_SOURCE_:
* * *
4

does any one have any idea how to sort a list of words in the order of their frequency (least to greatest) using the built in collection.sort and a comparator<string> interface?

I already have a method that gets the count of a certain word in the text file. Now, I just need to create a method that compares the counts of each word and then puts them in a list sorted by the least frequency to the greatest.

Any ideas and tips would be very much appreciated. I'm having trouble getting started on this particular method.

public class Parser implements Comparator<String> {

    public Map<String, Integer> wordCount;

    void parse(String filename) throws IOException {
        File file = new File(filename);
        Scanner scanner = new Scanner(file);

        //mapping of string -> integer (word -> frequency)
        Map<String, Integer> wordCount = new HashMap<String, Integer>();

        //iterates through each word in the text file
        while(scanner.hasNext()) {
            String word = scanner.next();
            if (scanner.next()==null) {
                wordCount.put(word, 1);
            }
            else {
                wordCount.put(word, wordCount.get(word) + 1);;
                }
            }
            scanner.next().replaceAll("[^A-Za-z0-9]"," ");
            scanner.next().toLowerCase();
        }

    public int getCount(String word) {
        return wordCount.get(word);
    }

    public int compare(String w1, String w2) {
        return getCount(w1) - getCount(w2);
    } 

        //this method should return a list of words in order of frequency from least to   greatest
    public List<String> getWordsInOrderOfFrequency() {
        List<Integer> wordsByCount = new ArrayList<Integer>(wordCount.values());
        //this part is unfinished.. the part i'm having trouble sorting the word frequencies
        List<String> result = new ArrayList<String>();


    }
}
Robotnik
  • 3,643
  • 3
  • 31
  • 49
user1333781
  • 107
  • 2
  • 4
  • 10
  • 4
    Sure, create a class that holds a String (for the word), and an int (for the count), and make it implement `Comparable` and then in the compareTo(...) method, compare based on the int values. – Hovercraft Full Of Eels Apr 15 '12 at 01:12
  • Thanks for the advice. I actually mapped the list of words from a string to an integer to keep the count of each frequency. I'm not sure how to sort the words by frequency using the map property and collections.sort method – user1333781 Apr 15 '12 at 01:18
  • Write some code and post it. We'll go over it. – Tony Ennis Apr 15 '12 at 02:18
  • hey, i added my code. I'm not looking for code to copy, but suggestions to improve and finish the frequency method. Thanks! – user1333781 Apr 15 '12 at 02:49
  • Use `Collections.sort(justTheWords, this)` – Torious Apr 15 '12 at 03:16
  • Where you have your comment `//this part is unfinished`, just do: `List justWords = new ArrayList(wordCount.keySet()); List result = Collections.sort(justWords, this);`... – Torious Apr 15 '12 at 14:00
  • ^^Torious, that didn't seem to work when I tried it. Thanks for the help though – user1333781 Apr 15 '12 at 22:46
  • 1
    The idea was that `sort` will call `this.compare()` during sorting, to compare 2 `String`s, which are then compared by first looking up the count in `this` (the `Parser` instance). That's assuming `parse` was called first. I figured that was the intent of the original code, looking at the `compare` method. Did I miss something? – Torious Apr 15 '12 at 23:22
  • @Torious: Oh, I'm sorry. Now I understand how it works (and deleted my comments). I didn't realize how the Comparator would work on the Map, while being declared on , not . Now it is so obvious! :) – user unknown Apr 16 '12 at 03:46

4 Answers4

7

First of all your usage of scanner.next() seems incorrect. next() will return the next word and move onto next one every time you call it, therefore the following code:

if(scanner.next() == null){ ... }

and also

scanner.next().replaceAll("[^A-Za-z0-9]"," ");
scanner.next().toLowerCase();

will consume and then just throw away words. What you probably want to do is:

String word = scanner.next().replaceAll("[^A-Za-z0-9]"," ").toLowerCase();

at the beginning of your while loop, so that the changes to your word are saved in the word variable, and not just thrown away.
* * *
_INFORMATION SHOWN_:
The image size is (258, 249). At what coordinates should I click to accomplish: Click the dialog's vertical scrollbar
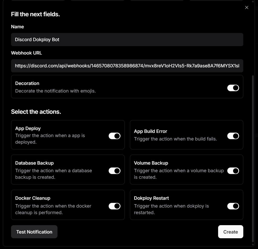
* * *
_OBJECTIVES_:
(A) In the Java word-frequency thread, why does the answer say the calls to scanner.next() in the null check and in the replaceAll and toLowerCase lines are a mistake?
(B) Summarize the Java word-frequency thread in two sentences.
(C) List every method declared in the Parser class in the Java word-frequency thread.

_PER-TASK ANSWERS_:
(A) Each call to next() returns the next word and moves past it, so those extra calls consume words and throw them away. The answer suggests cleaning and lowercasing the word once at the start of the while loop so the changes are kept in the word variable.

(B) The poster wants to sort words from least to greatest frequency using Collections.sort and a Comparator<String>, and already has a map from each word to its count. Commenters suggest a Comparable class or sorting the map's keys with the Parser as the comparator, and an answer notes that the repeated scanner.next() calls discard words and should be replaced by one cleaned, lowercased read at the start of the loop.

(C) parse, getCount, compare, getWordsInOrderOfFrequency